● Information shown:

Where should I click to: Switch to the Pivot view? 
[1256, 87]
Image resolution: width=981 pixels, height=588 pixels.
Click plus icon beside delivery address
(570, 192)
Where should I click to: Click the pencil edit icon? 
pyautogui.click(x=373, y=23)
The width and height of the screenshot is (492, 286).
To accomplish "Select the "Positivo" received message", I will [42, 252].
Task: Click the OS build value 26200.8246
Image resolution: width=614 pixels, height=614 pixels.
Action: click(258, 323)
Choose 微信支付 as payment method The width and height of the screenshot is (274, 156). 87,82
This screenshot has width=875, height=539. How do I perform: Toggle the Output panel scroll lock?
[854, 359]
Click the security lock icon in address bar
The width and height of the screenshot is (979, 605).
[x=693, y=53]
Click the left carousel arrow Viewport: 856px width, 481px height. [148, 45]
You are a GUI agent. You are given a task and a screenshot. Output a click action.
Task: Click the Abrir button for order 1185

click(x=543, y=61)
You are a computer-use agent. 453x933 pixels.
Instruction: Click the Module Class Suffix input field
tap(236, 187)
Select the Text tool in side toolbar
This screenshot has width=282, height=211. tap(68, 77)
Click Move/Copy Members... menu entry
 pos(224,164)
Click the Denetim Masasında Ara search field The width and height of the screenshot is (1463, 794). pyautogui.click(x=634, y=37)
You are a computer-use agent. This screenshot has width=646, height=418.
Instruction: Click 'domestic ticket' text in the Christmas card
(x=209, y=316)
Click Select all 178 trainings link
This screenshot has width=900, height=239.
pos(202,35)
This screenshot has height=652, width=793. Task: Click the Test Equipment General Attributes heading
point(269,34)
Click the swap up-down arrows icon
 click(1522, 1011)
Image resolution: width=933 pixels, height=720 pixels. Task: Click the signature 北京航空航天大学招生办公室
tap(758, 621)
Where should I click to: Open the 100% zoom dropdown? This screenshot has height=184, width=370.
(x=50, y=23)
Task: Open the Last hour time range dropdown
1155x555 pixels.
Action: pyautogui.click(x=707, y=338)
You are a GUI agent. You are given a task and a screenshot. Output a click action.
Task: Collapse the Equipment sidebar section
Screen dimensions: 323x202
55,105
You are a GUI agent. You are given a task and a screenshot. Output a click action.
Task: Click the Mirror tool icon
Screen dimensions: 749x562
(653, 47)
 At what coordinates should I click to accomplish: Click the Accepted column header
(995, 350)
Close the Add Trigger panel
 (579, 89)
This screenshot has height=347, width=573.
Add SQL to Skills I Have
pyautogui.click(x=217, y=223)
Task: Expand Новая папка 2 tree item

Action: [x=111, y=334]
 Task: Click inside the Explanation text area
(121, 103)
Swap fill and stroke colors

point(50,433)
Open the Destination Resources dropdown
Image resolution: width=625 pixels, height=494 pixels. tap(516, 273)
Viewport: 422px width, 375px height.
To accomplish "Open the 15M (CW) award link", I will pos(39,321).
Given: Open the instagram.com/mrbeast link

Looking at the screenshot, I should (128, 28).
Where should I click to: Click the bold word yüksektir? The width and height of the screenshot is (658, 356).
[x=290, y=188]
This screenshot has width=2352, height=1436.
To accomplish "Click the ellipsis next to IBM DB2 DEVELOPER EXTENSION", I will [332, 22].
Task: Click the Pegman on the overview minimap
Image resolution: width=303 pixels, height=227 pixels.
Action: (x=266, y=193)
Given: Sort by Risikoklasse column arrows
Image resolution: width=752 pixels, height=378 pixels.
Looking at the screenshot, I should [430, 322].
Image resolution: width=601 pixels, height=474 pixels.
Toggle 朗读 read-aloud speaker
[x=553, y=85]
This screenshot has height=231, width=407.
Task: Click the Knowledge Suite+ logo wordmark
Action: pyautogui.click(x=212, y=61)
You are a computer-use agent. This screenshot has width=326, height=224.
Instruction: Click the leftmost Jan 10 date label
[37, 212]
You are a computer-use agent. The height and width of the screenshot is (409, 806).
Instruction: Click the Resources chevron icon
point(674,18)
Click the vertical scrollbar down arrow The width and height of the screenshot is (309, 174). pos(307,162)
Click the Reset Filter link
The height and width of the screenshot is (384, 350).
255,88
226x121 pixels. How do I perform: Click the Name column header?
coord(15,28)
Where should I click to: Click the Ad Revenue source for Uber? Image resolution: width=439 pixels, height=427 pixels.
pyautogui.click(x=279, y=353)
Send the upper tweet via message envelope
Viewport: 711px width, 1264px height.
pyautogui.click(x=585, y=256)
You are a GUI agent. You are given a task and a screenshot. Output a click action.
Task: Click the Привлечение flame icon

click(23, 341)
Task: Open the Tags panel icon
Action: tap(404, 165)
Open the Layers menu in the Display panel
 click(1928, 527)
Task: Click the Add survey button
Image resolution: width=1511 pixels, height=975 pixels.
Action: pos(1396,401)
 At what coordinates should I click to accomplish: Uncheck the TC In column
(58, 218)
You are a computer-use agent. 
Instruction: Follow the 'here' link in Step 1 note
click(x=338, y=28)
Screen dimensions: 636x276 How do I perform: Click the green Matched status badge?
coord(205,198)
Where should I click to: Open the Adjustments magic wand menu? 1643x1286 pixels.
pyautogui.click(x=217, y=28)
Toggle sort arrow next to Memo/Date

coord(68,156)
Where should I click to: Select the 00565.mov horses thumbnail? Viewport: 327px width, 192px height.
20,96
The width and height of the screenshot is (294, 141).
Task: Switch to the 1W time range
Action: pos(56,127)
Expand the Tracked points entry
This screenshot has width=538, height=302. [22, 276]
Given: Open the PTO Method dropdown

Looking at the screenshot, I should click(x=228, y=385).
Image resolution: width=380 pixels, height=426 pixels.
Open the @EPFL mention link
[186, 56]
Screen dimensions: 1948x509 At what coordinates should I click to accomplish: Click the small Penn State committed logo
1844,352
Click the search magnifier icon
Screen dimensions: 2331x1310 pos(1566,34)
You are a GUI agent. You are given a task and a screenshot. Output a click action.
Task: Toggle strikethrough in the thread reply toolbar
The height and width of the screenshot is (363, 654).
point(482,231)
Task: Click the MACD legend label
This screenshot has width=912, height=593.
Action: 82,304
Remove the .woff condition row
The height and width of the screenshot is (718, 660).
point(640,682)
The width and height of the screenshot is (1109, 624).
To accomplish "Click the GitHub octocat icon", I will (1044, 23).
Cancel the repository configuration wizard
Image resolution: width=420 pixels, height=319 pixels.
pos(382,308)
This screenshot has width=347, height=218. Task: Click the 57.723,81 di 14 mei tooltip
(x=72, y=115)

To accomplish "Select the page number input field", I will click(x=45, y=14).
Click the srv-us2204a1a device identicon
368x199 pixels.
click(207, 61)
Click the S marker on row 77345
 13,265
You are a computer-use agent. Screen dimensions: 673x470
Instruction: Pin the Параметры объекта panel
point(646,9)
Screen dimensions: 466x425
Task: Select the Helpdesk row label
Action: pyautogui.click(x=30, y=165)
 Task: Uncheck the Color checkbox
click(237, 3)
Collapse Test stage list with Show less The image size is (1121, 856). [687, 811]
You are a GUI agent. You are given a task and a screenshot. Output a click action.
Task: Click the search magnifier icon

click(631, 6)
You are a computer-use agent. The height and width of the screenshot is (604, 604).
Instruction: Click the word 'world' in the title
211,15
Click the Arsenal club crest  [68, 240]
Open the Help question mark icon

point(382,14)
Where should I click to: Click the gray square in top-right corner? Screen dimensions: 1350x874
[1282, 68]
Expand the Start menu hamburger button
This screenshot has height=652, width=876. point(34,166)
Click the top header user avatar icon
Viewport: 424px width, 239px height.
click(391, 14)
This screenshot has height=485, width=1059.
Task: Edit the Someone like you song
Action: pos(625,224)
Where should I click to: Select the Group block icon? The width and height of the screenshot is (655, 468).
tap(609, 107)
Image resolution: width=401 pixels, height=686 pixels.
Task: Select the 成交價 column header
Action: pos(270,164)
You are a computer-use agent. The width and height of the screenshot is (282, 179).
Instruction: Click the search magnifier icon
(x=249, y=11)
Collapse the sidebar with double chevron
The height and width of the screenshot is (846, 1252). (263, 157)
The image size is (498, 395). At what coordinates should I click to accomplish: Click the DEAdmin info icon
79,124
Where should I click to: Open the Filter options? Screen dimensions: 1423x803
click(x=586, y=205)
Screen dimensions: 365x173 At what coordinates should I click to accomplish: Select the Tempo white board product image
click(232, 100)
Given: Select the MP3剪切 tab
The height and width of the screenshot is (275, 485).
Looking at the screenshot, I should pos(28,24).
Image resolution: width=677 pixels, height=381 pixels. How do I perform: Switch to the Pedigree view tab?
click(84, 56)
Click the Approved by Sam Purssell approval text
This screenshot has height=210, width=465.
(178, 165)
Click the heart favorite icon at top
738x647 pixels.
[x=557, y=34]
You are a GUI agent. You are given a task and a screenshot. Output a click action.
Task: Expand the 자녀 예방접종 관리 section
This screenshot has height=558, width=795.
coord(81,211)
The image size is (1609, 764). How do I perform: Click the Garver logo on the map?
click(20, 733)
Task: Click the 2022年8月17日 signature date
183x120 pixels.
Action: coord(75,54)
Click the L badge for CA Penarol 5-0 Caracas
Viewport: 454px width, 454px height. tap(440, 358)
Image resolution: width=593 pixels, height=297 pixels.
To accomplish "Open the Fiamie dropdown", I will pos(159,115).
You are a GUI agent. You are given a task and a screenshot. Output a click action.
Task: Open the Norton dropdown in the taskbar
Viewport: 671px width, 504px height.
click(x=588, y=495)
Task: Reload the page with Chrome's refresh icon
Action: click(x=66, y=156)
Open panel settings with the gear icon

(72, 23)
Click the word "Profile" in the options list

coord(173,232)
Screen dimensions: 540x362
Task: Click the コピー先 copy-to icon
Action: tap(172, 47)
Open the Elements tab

● Work to complete: Rewrite the listing from its first line through the line containing "tap(236, 187)", inclusive. Replace "Pivot" with "Kanban" and leave everything else unchanged.

● Finished exercise:
Where should I click to: Switch to the Kanban view? 
[1256, 87]
Image resolution: width=981 pixels, height=588 pixels.
Click plus icon beside delivery address
(570, 192)
Where should I click to: Click the pencil edit icon? 
pyautogui.click(x=373, y=23)
The width and height of the screenshot is (492, 286).
To accomplish "Select the "Positivo" received message", I will [42, 252].
Task: Click the OS build value 26200.8246
Image resolution: width=614 pixels, height=614 pixels.
Action: click(258, 323)
Choose 微信支付 as payment method The width and height of the screenshot is (274, 156). 87,82
This screenshot has width=875, height=539. How do I perform: Toggle the Output panel scroll lock?
[854, 359]
Click the security lock icon in address bar
The width and height of the screenshot is (979, 605).
[x=693, y=53]
Click the left carousel arrow Viewport: 856px width, 481px height. [148, 45]
You are a GUI agent. You are given a task and a screenshot. Output a click action.
Task: Click the Abrir button for order 1185

click(x=543, y=61)
You are a computer-use agent. 453x933 pixels.
Instruction: Click the Module Class Suffix input field
tap(236, 187)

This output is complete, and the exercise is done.